I did choose to get it again, but...
...I made the decision a month or so ago to just chill and wait for it...the right time, the right person, the right everything. I don't want to get caught up in a mess of emotional baggage that I have yet to unpack with regards to Phil. There was no one but him for 23 years. NO ONE. He and I were 100% faithful in every way. And for two years prior to him, I chose to remain celibate and wait for the right person, and I may just go ahead and do the same thing now.
I know I am an adult and can handle it all, but that isn't the point. And I know that we, as humans, should be able to just do what we want, when we want, but having been involved in such a loving, passionate relationship with Phil, it just seems like it would be a waste of time to go out and just play the field again. Been there, done that in my late teens, early 20's, and it was just a time of emptiness.

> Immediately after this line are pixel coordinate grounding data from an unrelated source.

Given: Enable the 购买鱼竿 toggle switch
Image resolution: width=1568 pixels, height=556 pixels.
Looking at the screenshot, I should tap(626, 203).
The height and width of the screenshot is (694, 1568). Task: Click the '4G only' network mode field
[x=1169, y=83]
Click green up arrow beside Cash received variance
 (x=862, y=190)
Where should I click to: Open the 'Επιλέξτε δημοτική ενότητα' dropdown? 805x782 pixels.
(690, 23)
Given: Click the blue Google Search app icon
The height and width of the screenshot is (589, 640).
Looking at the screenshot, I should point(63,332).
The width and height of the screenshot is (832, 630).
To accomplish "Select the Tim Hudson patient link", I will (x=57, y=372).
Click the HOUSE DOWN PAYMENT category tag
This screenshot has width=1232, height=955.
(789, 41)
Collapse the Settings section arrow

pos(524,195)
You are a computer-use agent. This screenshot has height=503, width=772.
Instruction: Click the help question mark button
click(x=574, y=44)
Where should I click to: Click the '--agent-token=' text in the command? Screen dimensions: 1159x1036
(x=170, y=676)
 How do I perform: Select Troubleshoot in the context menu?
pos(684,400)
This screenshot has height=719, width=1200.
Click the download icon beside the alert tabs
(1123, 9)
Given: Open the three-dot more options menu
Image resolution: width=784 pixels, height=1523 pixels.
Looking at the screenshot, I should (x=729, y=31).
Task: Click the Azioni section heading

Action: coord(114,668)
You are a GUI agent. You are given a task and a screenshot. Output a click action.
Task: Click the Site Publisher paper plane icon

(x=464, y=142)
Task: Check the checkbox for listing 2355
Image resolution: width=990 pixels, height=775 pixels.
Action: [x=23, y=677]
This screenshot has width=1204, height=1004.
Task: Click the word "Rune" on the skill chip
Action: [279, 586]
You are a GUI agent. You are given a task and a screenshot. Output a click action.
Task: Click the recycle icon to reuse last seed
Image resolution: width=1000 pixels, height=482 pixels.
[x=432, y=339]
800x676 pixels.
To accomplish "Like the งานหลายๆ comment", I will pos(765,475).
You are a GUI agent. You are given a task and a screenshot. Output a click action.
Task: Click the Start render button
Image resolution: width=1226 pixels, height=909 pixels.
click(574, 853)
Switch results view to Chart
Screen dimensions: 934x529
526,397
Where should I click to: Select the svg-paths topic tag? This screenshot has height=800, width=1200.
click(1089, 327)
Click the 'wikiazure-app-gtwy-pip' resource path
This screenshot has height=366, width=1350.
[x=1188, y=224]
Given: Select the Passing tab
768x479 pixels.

I don't want emptiness. I want it to mean something to both of us and not something to just throw around for the next person. I want it to be special, like it was with Phil. Where it was more than just a physical act but one of passion and intimacy.
Don't get me wrong. I am not bashing anyone who chooses to have a free and wild sex life. You do you (and whoever else you so choose)! For me, though, I just think it's better I know what I'm getting myself into before I venture out a step further.
And although I feel like I could, it just isn't quite time. I'll know when the time is right, just like I did with Phil. It was so worth it!